Second is to create a pool of processes each of which will be in control of N accounts/processes and circularly poll them (RR).

       +---->ScannerWorker +---> N account RPC processes
       |
Scanner+---->ScannerWorker +---> N account RPC processes
       |
       +---->ScannerWorker +---> N account RPC processes

Now there a couple problems with restoring failed d ScannerWorker

  • If I will use phash2 to distribute accounts between workers I can’t use ScannerWorker PID because it will be impossible to address requests to its accounts because of the new PID after restart.
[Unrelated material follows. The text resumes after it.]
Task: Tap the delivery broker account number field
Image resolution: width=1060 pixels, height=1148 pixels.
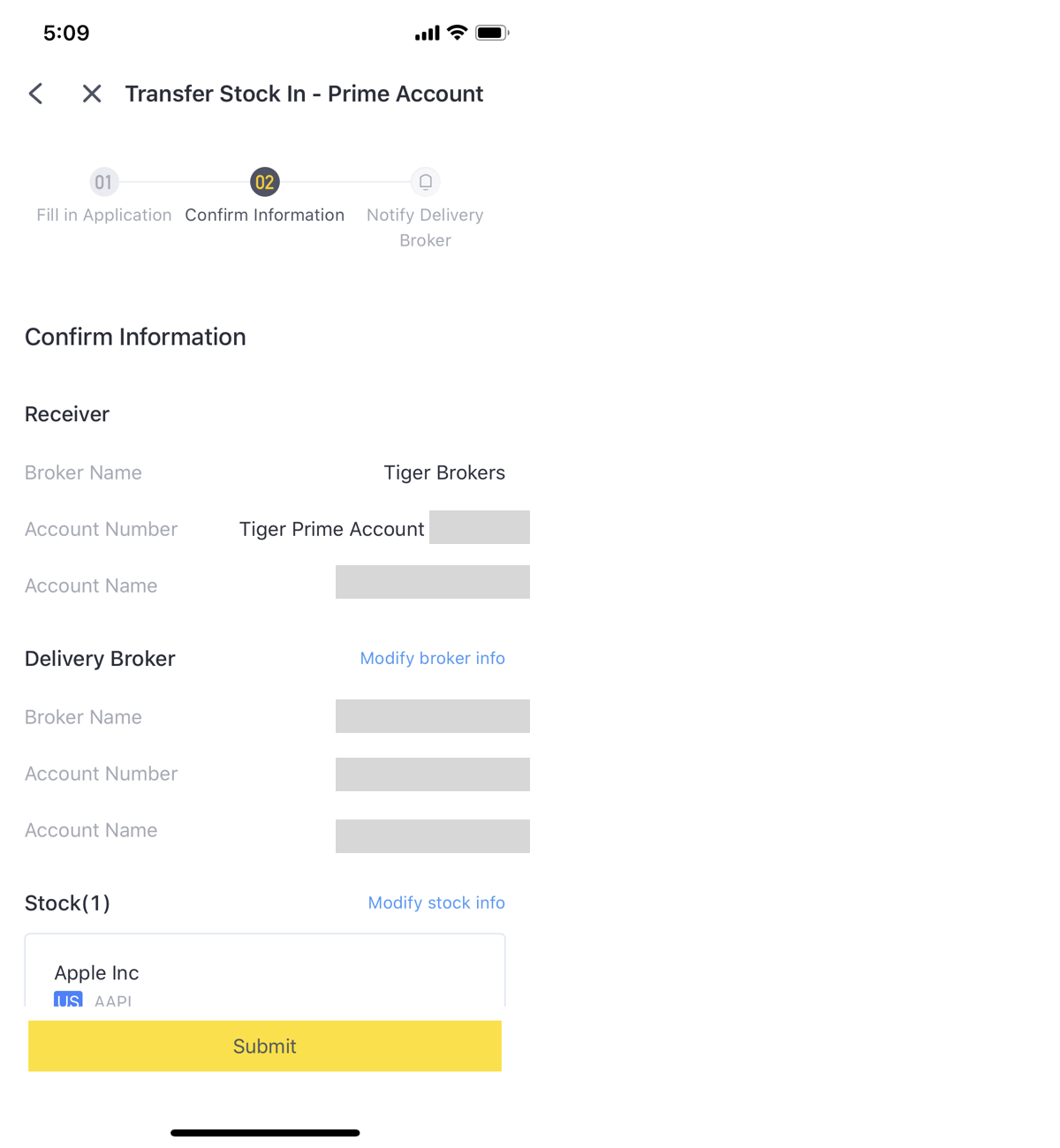Action: pyautogui.click(x=433, y=774)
I need to have a stack of IDs and accounts attached to each ID and have newly created ScannerWorker pickup that first ID in the stack and spawn processes for the associated accounts.

Does that makes sense? Where and how that can possibly go wrong? What could I miss?

Hi,

One million processes active at the same time may not be an issue if they’re mostly idle. You would need to monitor and profile your application to make sure you have enough memory and can handle any I/O generated by those processes.

In case one node is not enough to handle 1M processes, you can, with the same pattern, distribute them on more nodes and use consistent hashing (e.g. phash as you already mentioned) to know on which node they are.

In terms of resolving a name to a process, you can use a registry for it. The built-in Registry shipped with Elixir can hold 1M entries as long as you partition it (docs have examples for that). It’s a local registry, so it’s valid only for one node.

Note that on a multi-node scenario, you can combine consistent hashing and registry: given a name, you get to a node, where you can use the local registry.

The key thing is measuring, you can’t get to a satisfactory answer without trying an approach and seeing how that affected the system.

Hope this helps!

1 Like

Thanks @cloud8421,

the answer backed by experience is most appreciated. Lately I figured out that I really have to measure an account application memory footprint to get my limitations right - some of those can be running potentially forever and thus I may need reconsider the approach and target amount of used memory by each shell process instead of amount of processes in Erlang VM.